Zadanie do wykonania -
Napisz dalszy ciąg zamieszczonej poniżej recenzji powieści „Spis cudzołożnic”, zaczynając bezpośrednio po jej ostatnim zdaniu.

Fragment dokumentu -

>>>>

Recenzja
#44 Książka, która została wydana w roku twoich narodzin
Za mało czytałem Pilcha, żeby móc powiedzieć, że jestem fanem
jego literatury. Dwie książki wiosny nie czynią, jak mówi stare
porzekadło. Tak się jednak złożyło, że już Pod Mocnym
Aniołem zrobiło na mnie tak
dobre wrażenie, że kiedy zorientowałem się, że w 1993 roku po
raz pierwszy wydano Spis Cudzołożnic,
bez większego namysłu zdecydowałem, że to właśnie będzie
książka, którą przeczytam przy okazji tej kategorii.
Główny bohater, Gustaw, jest
polonistą. Niespełnionym literatem, miłośnikiem kobiet i
albańskiego koniaku, mężem i życiowym nieudacznikiem. Takim
totalnym niedojdą, jeśli mamy być szczerzy. Pewnego dnia dzwoni do
niego telefon – okazuje się, że do Krakowa przyjedzie szwedzki
intelektualista i potrzeba kogoś, kto oprowadziłby go po mieście.
Gustaw nadaje się do tego najlepiej, więc pada na niego. I stąd
bierze się cała historia.

<<<<

Prezentowane dane -
>>>>

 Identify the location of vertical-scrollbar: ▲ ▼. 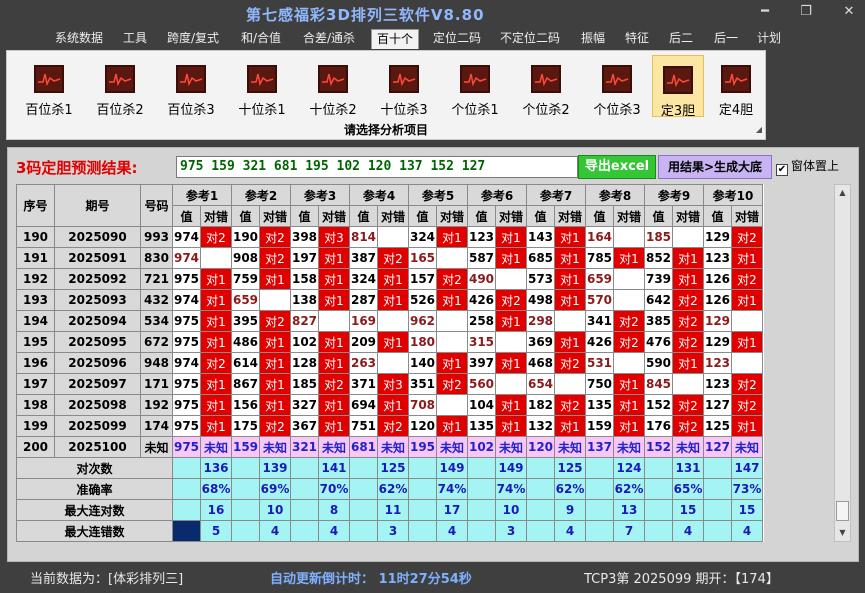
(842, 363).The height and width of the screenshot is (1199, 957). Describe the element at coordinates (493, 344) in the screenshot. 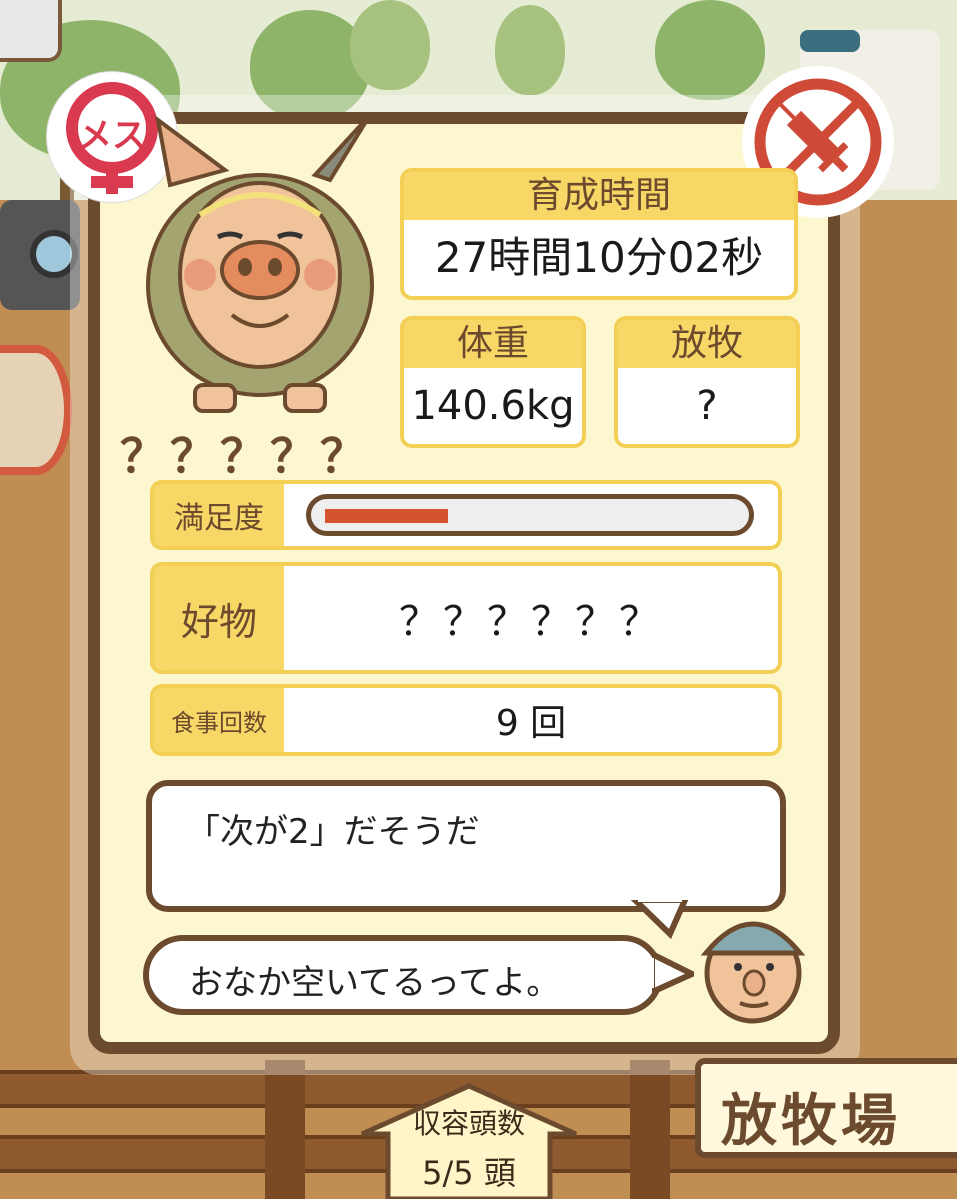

<<<<

Miejsce na odpowiedź -
Trudno tak naprawdę powiedzieć,
czy ten Szwed rzeczywiście błąka się za Gustawem. Trudno nawet
jednoznacznie stwierdzić, czy sam Gustaw w ogóle gdzieś chodzi, a
nie tylko siedzi w bezruchu, podziwiając panoramę Krakowa i
pozwalając myślom błądzić po mieście. Jakkolwiek nie jest, ta
wycieczka ze szwedzkim intelektualistą jest jednocześnie wycieczką
przez życie Gustawa. Jest podróżą po jego wielkich planach, które
spaliły na panewce, po jego podbojach miłosnych, które nie miały
nic wspólnego z filmowymi miłościami, a także po jego traumach z
dzieciństwa, ciągnących się za bohaterem do dziś. Nie brak także
rozważań nad kondycją polskiego protestantyzmu.
Za tymi tematami Pilch przemyca
wszystko to, co zdaje się być dla niego typowe – ironiczne
filozofowanie o życiu ukryte za groteskowymi scenami. Nie brak też
wzmianek o pociągu do alkoholu. Sam język nie jest tak piękny –
choć, zdaniem wielu, bardziej pasowałoby tu określenie grafomański
– jak w nowszych książkach autora, ale wciąż pojawiają się
momenty, którymi można się zachwycić.
No i Kraków. Ale ja uwielbiam to
miasto, więc nie jestem obiektywny.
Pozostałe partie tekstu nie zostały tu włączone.